##### Supplied records

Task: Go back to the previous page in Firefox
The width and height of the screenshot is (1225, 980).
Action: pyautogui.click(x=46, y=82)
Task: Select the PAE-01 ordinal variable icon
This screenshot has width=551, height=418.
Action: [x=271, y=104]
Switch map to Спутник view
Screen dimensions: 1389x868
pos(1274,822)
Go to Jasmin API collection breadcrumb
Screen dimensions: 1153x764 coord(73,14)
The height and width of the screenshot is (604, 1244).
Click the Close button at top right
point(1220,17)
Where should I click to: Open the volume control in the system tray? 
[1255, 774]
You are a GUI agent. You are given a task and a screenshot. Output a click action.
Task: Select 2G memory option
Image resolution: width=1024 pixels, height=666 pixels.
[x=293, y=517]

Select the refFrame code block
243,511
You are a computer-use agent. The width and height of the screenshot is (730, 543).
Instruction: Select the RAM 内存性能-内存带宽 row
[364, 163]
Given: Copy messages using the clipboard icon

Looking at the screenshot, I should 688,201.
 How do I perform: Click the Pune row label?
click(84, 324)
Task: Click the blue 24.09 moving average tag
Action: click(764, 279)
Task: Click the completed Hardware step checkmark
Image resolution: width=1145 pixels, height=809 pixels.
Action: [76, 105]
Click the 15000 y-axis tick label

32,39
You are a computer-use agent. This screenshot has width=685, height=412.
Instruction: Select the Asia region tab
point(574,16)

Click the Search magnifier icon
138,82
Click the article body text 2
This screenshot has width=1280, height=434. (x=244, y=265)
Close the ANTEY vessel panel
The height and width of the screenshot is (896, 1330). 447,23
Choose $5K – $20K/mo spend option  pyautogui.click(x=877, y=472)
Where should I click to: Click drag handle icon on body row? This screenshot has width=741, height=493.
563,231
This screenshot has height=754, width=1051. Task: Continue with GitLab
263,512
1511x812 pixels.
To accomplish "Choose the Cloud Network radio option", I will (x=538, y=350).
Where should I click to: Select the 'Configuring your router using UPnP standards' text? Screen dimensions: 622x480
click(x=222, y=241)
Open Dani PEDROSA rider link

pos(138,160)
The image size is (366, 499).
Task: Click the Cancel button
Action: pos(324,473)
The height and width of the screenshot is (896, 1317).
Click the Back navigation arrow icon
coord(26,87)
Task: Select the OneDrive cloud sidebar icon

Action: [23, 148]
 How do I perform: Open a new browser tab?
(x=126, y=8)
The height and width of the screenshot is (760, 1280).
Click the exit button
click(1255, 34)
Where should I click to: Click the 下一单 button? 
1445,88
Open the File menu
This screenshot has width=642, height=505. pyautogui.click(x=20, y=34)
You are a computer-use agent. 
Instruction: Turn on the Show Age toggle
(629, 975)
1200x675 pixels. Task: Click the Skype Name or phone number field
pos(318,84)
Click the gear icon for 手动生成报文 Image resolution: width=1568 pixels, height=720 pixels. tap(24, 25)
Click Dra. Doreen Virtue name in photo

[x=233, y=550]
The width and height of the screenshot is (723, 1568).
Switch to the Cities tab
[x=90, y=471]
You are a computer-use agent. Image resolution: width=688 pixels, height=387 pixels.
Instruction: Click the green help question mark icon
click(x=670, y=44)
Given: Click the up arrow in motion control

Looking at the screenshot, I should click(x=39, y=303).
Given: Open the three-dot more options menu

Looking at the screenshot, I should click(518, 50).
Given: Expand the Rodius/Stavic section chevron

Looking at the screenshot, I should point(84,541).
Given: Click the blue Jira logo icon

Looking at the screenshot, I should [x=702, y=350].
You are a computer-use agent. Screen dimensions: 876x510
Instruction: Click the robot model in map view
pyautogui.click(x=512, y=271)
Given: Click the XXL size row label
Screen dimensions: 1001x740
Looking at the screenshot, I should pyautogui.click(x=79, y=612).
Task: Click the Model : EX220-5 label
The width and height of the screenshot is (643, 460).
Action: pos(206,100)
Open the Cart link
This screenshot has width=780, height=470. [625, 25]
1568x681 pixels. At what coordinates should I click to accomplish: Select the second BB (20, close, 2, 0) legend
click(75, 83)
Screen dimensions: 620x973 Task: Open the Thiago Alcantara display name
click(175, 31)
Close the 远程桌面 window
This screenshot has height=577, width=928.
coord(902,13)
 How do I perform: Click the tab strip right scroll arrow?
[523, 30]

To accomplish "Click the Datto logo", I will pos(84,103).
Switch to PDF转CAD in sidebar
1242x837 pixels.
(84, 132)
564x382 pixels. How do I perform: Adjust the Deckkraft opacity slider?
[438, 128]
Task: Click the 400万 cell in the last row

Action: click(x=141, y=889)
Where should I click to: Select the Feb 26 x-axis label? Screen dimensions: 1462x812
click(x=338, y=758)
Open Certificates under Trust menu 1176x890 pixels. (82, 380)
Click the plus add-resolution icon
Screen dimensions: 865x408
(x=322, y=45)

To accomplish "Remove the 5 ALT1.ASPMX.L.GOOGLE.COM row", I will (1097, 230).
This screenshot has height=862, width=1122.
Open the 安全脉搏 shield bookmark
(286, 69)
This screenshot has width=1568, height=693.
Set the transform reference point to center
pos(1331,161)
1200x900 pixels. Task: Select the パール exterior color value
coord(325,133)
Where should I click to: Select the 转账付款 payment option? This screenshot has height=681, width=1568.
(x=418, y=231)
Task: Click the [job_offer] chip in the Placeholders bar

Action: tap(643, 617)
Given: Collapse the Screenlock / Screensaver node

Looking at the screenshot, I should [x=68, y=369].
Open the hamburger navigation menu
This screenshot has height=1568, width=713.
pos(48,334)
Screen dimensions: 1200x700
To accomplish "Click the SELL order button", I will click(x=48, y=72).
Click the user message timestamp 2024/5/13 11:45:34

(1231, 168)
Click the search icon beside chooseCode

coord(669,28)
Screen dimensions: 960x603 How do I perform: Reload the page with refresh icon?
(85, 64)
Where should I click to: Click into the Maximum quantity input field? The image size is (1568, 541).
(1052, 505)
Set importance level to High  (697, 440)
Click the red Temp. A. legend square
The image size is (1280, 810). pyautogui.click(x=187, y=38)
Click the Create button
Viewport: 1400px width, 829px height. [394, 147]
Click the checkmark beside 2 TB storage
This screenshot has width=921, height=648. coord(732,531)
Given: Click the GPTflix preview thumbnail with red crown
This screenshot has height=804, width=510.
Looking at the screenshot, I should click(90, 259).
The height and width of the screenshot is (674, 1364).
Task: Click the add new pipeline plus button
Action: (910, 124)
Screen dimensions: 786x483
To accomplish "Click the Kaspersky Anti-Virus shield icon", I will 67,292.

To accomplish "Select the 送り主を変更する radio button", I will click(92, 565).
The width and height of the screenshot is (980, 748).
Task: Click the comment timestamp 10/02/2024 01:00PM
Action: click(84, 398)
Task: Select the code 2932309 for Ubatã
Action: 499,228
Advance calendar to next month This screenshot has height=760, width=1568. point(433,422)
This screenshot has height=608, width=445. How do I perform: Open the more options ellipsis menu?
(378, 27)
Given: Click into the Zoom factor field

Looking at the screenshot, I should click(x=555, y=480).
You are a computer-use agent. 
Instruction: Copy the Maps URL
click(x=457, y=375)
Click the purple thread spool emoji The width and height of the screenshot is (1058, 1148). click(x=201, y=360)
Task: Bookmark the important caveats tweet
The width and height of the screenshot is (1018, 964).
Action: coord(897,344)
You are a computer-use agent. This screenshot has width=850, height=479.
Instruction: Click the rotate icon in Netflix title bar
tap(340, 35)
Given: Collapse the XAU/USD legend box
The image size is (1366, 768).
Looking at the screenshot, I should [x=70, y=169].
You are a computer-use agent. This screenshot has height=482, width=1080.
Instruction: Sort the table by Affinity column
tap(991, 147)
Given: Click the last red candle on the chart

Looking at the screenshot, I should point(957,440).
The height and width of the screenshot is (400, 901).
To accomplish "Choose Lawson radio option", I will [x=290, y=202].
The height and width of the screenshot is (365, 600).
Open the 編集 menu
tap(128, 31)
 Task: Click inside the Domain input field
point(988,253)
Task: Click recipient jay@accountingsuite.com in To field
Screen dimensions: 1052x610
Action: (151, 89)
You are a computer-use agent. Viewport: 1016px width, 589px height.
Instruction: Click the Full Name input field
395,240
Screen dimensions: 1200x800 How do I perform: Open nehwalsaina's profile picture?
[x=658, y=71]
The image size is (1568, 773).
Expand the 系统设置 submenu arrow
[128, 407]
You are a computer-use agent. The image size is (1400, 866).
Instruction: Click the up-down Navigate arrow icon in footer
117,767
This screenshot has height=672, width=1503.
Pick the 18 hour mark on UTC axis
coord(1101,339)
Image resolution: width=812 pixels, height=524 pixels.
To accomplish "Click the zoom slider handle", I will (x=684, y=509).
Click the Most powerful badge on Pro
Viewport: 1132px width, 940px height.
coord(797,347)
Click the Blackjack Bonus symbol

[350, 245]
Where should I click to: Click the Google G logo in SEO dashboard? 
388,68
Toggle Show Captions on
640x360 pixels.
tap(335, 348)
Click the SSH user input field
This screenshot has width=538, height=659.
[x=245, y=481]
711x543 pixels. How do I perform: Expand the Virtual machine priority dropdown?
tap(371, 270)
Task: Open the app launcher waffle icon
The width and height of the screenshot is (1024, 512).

##########

> About this task:
Find how many lines in the records contain the string "computer", then give the number alone.

> Written reply:
10